I much preferred this to previous books of hers that I've read. I'd need to read it again to come to any further conclusions. The clues are in the text for those who've read more widely than I have - "You're not Bluebeard? Or Reynardine? (p.227). The nature of storytelling and the role of muses are sub-themes. In interviews she's said
- "I read Daphne du Maurier's Rebecca and instructed myself to write a linear suspense story based on Bluebeard, complete with locked doors and a brooding, irresistible wife-killer. My instructions to myself were completely ignored and I ended up going on a jaunt through a Bluebeard kaleidoscope"
- "The tone and style switches a few times in the different stories that make up the book.

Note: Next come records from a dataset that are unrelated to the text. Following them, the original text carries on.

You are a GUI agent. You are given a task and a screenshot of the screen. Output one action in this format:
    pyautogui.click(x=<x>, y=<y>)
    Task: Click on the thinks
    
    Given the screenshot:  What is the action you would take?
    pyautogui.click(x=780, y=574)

In part, it's a story about the power of stories; Mary wants to broaden Mr Fox's perspective on love and his attitude towards the stories he tells, and part of that process is destabilising him and interfering with almost everything he's previously believed about the way a story goes. To that end, I had to find ways to tell each story as if it stood alone, as if it were a separate world that was unaware of the others that were connected to it."
The book's been heavily reviewed. Below are the main online reviews I found, but there are more.
Other reviews
- Anita Sethi (Observer)
- Aimee Bender (New York Times)
- Boyd Tomkin (The Independent)
- Kylee Stoor (Bookslut)
- Joseph Sutton (Huffington Post)
- Lucy Daniel (The Telegraph) (Mr Fox is full of luminous moments, but they are obscured by the haziness of the structure)

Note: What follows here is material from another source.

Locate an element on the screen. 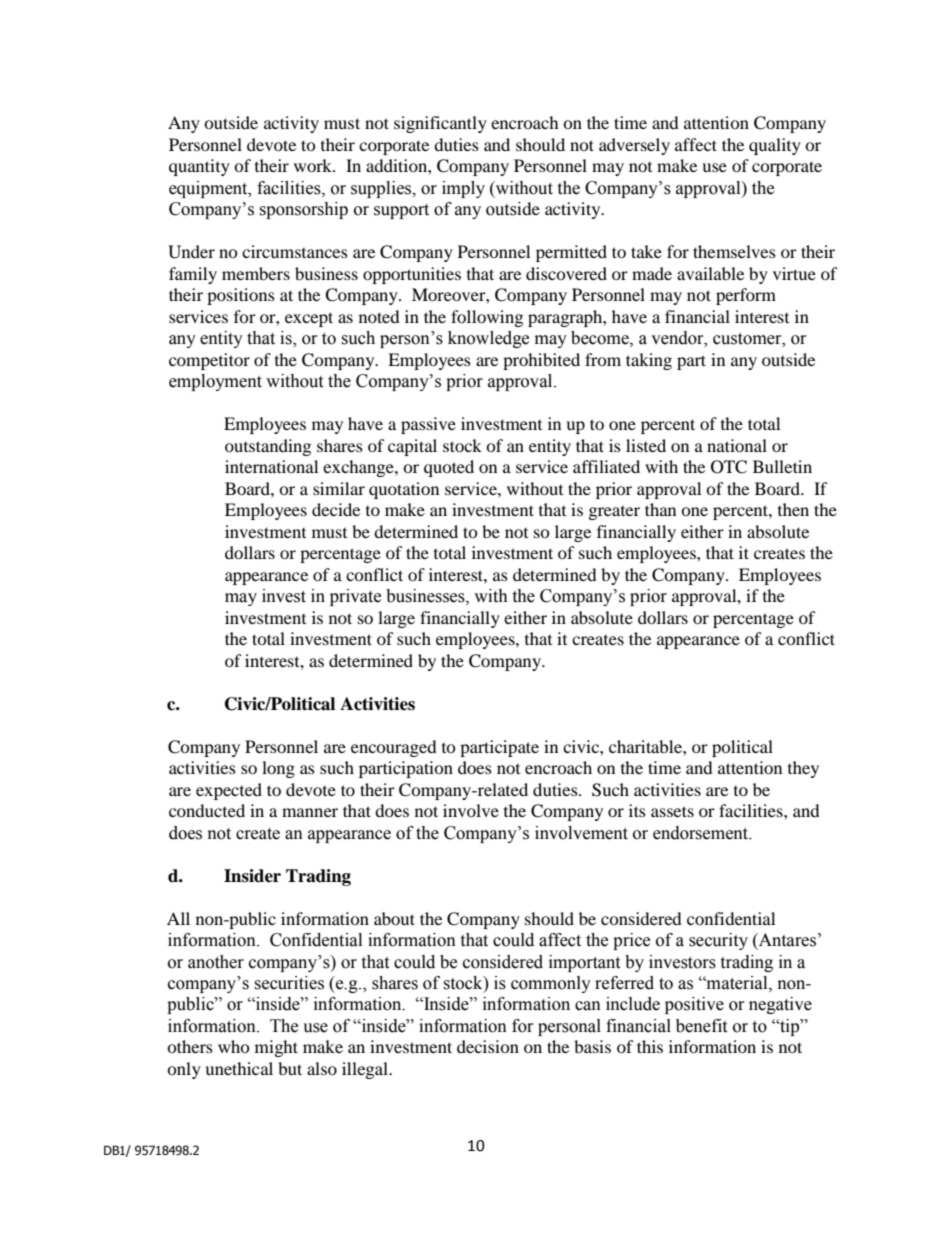 This screenshot has height=1233, width=952. knowledge is located at coordinates (488, 339).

- Tessa Mellas (the Short Review) (It’s a novel interspersed with short stories ... Oyeyemi picks up where Angela Carter left off in The Bloody Chamber, taking on the bloodthirsty Bluebeard figure and his alternate egos, but pushing the story further, spinning it over and over again.)
- Liz Colville (NPR books) (Mr. Fox is named for the wife-killer in the English folk tale "Mr. Fox," a variant of the Bluebeard story)
- Larissa Kyzer (the Second Pass)
- Justin Jordan (Guardian) (Where Angela Carter exposed the hidden logic of fairy tale, Oyeyemi delights in turning that logic on its head)
- Abby O'Reilly (Independent)
- J.C. Sutcliffe (The Globe and Mail) (Mr. Fox is Oyeyemi’s first book without a child or young adult as a principal protagonist, and this is a welcome departure. ... Mr. Fox should convince a whole new audience that Oyeyemi is the real thing.)
- Erin Suzuki (California Literary Review)
- Andy Sawyer (Strange Horizons) (Mr Fox is not an easy book to get a handle on. Some of its sections are given titles, as stories in their own right. Others flow on from previous scenes. Some have an attributable narrative voice - St John, Mary, Daphne - others not. Some, such as "my daughter the racist," set in Middle Eastern country afflicted by Western occupation, are standalone stories in their own right, others refer to characters or themes which will be clarified later)
Mr. Fox is a book that will not be great fun for readers who like a linear plot or story lines. The stories within the story lead the reader to places around the world and beyond, personal challenges are issued all the time, and the voices change (or do they?). Still, there is a subtle structure to the novel, a bit like a jigsaw where the pieces will fit eventually, in some expected or unexpected way. It is quite a ride, funny, heart-warming and full of surprises.